(Dataset entries)
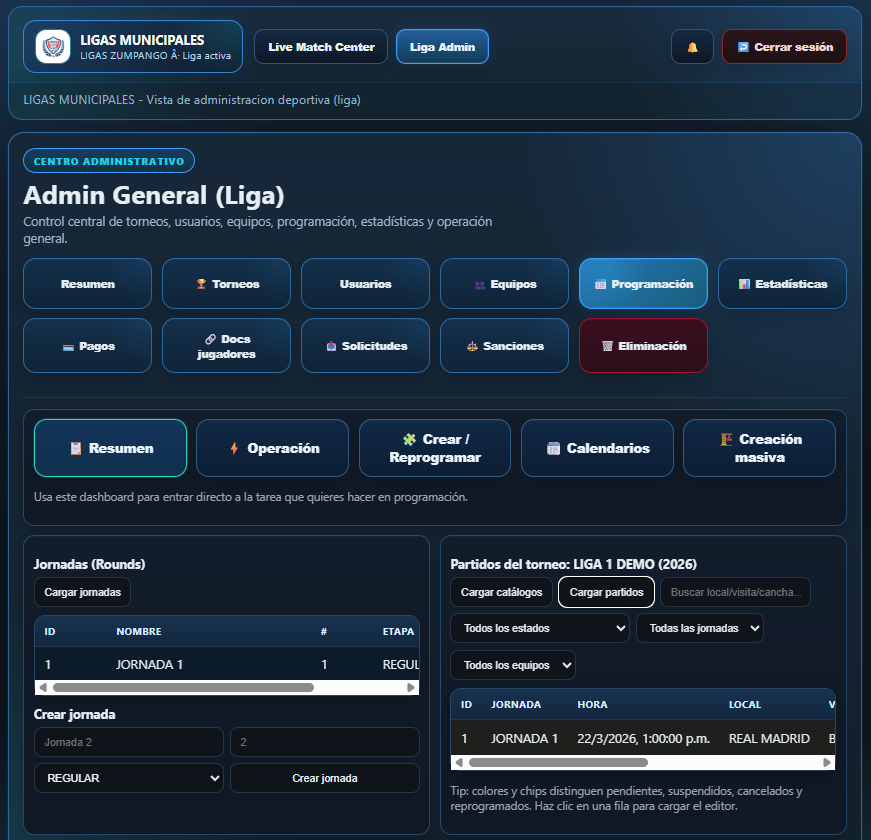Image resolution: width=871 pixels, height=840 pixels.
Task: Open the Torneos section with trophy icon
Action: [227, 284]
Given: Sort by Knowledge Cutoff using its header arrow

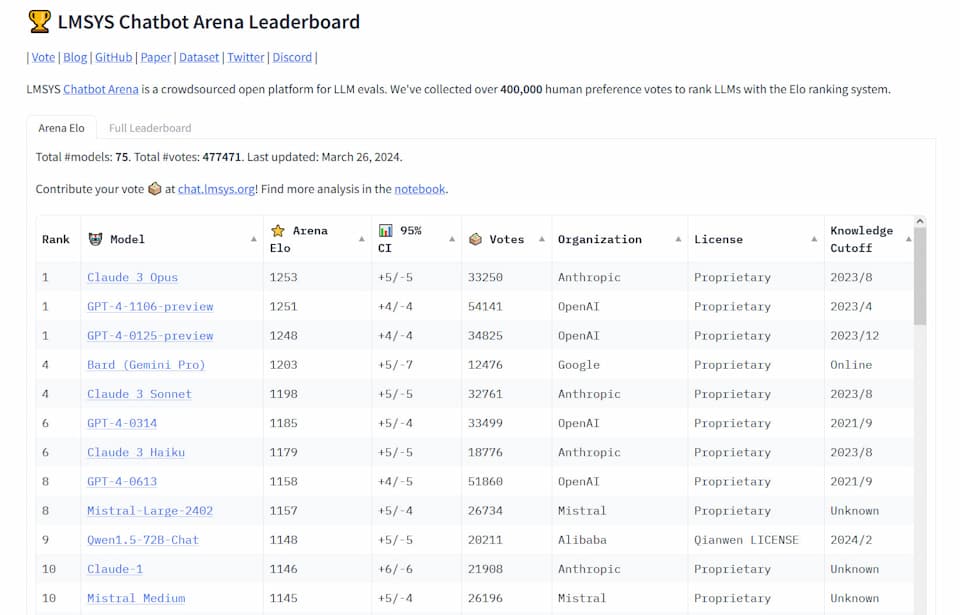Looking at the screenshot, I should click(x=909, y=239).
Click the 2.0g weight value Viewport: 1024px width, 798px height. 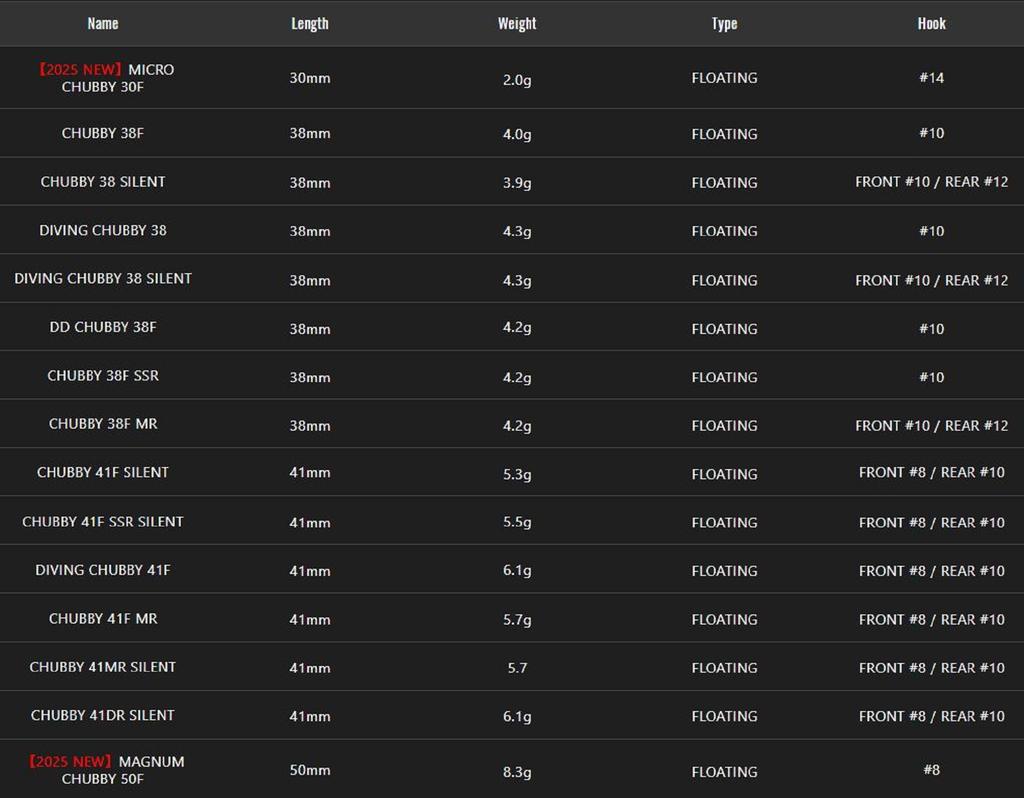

Instructions to follow:
Reproduce exactly the lines from the one containing "Given: Sort by" through the last line of the records, both included, leaving out every picture.

Answer for this exercise:
Given: Sort by Knowledge Cutoff using its header arrow

Looking at the screenshot, I should click(x=909, y=239).
Click the 2.0g weight value Viewport: 1024px width, 798px height. 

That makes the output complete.